*What you need to do*. Copy out the data below word for word, keeping every line.

━━━━━━

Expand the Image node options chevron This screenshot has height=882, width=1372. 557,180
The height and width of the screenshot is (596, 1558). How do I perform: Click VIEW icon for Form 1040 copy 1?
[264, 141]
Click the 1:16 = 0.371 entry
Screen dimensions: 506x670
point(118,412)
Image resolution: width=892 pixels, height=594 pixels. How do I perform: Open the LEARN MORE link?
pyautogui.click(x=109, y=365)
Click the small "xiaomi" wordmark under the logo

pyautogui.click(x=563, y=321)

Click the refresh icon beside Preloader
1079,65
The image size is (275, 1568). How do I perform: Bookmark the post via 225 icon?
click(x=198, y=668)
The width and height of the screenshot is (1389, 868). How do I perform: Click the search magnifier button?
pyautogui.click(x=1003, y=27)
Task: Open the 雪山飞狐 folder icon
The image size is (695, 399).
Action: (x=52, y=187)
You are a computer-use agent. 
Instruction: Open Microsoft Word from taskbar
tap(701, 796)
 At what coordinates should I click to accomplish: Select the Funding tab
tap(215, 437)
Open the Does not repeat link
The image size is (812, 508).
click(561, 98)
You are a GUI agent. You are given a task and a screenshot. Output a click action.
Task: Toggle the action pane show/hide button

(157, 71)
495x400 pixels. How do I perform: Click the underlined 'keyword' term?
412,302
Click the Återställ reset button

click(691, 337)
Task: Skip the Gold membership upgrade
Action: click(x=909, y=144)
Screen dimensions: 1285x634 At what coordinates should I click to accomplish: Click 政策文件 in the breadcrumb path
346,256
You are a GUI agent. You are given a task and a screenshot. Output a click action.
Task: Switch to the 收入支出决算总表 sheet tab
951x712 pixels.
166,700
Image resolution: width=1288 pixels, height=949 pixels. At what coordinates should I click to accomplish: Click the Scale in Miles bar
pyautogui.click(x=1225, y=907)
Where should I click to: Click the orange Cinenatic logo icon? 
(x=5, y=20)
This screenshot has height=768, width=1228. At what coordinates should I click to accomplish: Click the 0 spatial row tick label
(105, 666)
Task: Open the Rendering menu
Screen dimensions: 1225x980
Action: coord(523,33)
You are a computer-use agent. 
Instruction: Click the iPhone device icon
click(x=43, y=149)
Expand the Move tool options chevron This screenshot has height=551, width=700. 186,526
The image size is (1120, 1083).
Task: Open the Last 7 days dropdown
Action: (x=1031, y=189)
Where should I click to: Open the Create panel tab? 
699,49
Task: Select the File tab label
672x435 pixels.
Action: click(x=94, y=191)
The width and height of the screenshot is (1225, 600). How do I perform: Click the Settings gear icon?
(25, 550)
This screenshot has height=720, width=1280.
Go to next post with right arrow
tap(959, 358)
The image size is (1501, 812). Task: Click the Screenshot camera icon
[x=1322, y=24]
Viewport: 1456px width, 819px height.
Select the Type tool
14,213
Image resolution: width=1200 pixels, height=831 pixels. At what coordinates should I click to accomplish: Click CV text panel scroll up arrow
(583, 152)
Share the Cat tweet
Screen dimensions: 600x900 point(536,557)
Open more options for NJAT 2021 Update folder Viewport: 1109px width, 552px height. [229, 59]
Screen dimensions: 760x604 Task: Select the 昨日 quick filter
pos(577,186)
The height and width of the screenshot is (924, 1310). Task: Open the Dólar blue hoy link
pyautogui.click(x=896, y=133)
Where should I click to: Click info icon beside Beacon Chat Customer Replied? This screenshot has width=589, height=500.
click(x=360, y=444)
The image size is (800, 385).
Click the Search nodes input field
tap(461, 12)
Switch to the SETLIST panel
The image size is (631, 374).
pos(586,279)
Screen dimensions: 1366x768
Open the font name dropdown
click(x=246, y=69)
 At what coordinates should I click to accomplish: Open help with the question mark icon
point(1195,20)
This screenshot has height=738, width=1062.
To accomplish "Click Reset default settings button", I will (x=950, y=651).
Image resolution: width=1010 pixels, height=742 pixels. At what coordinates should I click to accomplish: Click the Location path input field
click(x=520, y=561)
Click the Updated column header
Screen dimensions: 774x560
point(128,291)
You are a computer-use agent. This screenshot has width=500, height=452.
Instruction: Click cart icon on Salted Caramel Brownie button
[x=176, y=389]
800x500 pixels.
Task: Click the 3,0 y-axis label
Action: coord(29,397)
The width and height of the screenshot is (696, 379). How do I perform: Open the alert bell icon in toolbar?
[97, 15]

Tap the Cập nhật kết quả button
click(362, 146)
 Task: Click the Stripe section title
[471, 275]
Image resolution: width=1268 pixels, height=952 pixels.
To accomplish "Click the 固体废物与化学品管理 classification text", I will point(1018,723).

━━━━━━

*Answer for this exercise*.
Expand the Image node options chevron This screenshot has height=882, width=1372. 557,180
The height and width of the screenshot is (596, 1558). How do I perform: Click VIEW icon for Form 1040 copy 1?
[264, 141]
Click the 1:16 = 0.371 entry
Screen dimensions: 506x670
point(118,412)
Image resolution: width=892 pixels, height=594 pixels. How do I perform: Open the LEARN MORE link?
pyautogui.click(x=109, y=365)
Click the small "xiaomi" wordmark under the logo

pyautogui.click(x=563, y=321)

Click the refresh icon beside Preloader
1079,65
The image size is (275, 1568). How do I perform: Bookmark the post via 225 icon?
click(x=198, y=668)
The width and height of the screenshot is (1389, 868). How do I perform: Click the search magnifier button?
pyautogui.click(x=1003, y=27)
Task: Open the 雪山飞狐 folder icon
The image size is (695, 399).
Action: (x=52, y=187)
You are a computer-use agent. 
Instruction: Open Microsoft Word from taskbar
tap(701, 796)
 At what coordinates should I click to accomplish: Select the Funding tab
tap(215, 437)
Open the Does not repeat link
The image size is (812, 508).
click(561, 98)
You are a GUI agent. You are given a task and a screenshot. Output a click action.
Task: Toggle the action pane show/hide button

(157, 71)
495x400 pixels. How do I perform: Click the underlined 'keyword' term?
412,302
Click the Återställ reset button

click(691, 337)
Task: Skip the Gold membership upgrade
Action: click(x=909, y=144)
Screen dimensions: 1285x634 At what coordinates should I click to accomplish: Click 政策文件 in the breadcrumb path
346,256
You are a GUI agent. You are given a task and a screenshot. Output a click action.
Task: Switch to the 收入支出决算总表 sheet tab
951x712 pixels.
166,700
Image resolution: width=1288 pixels, height=949 pixels. At what coordinates should I click to accomplish: Click the Scale in Miles bar
pyautogui.click(x=1225, y=907)
Where should I click to: Click the orange Cinenatic logo icon? 
(x=5, y=20)
This screenshot has height=768, width=1228. At what coordinates should I click to accomplish: Click the 0 spatial row tick label
(105, 666)
Task: Open the Rendering menu
Screen dimensions: 1225x980
Action: coord(523,33)
You are a computer-use agent. 
Instruction: Click the iPhone device icon
click(x=43, y=149)
Expand the Move tool options chevron This screenshot has height=551, width=700. 186,526
The image size is (1120, 1083).
Task: Open the Last 7 days dropdown
Action: (x=1031, y=189)
Where should I click to: Open the Create panel tab? 
699,49
Task: Select the File tab label
672x435 pixels.
Action: click(x=94, y=191)
The width and height of the screenshot is (1225, 600). How do I perform: Click the Settings gear icon?
(25, 550)
This screenshot has height=720, width=1280.
Go to next post with right arrow
tap(959, 358)
The image size is (1501, 812). Task: Click the Screenshot camera icon
[x=1322, y=24]
Viewport: 1456px width, 819px height.
Select the Type tool
14,213
Image resolution: width=1200 pixels, height=831 pixels. At what coordinates should I click to accomplish: Click CV text panel scroll up arrow
(583, 152)
Share the Cat tweet
Screen dimensions: 600x900 point(536,557)
Open more options for NJAT 2021 Update folder Viewport: 1109px width, 552px height. [229, 59]
Screen dimensions: 760x604 Task: Select the 昨日 quick filter
pos(577,186)
The height and width of the screenshot is (924, 1310). Task: Open the Dólar blue hoy link
pyautogui.click(x=896, y=133)
Where should I click to: Click info icon beside Beacon Chat Customer Replied? This screenshot has width=589, height=500.
click(x=360, y=444)
The image size is (800, 385).
Click the Search nodes input field
tap(461, 12)
Switch to the SETLIST panel
The image size is (631, 374).
pos(586,279)
Screen dimensions: 1366x768
Open the font name dropdown
click(x=246, y=69)
 At what coordinates should I click to accomplish: Open help with the question mark icon
point(1195,20)
This screenshot has height=738, width=1062.
To accomplish "Click Reset default settings button", I will (x=950, y=651).
Image resolution: width=1010 pixels, height=742 pixels. At what coordinates should I click to accomplish: Click the Location path input field
click(x=520, y=561)
Click the Updated column header
Screen dimensions: 774x560
point(128,291)
You are a computer-use agent. This screenshot has width=500, height=452.
Instruction: Click cart icon on Salted Caramel Brownie button
[x=176, y=389]
800x500 pixels.
Task: Click the 3,0 y-axis label
Action: coord(29,397)
The width and height of the screenshot is (696, 379). How do I perform: Open the alert bell icon in toolbar?
[97, 15]

Tap the Cập nhật kết quả button
click(362, 146)
 Task: Click the Stripe section title
[471, 275]
Image resolution: width=1268 pixels, height=952 pixels.
To accomplish "Click the 固体废物与化学品管理 classification text", I will point(1018,723).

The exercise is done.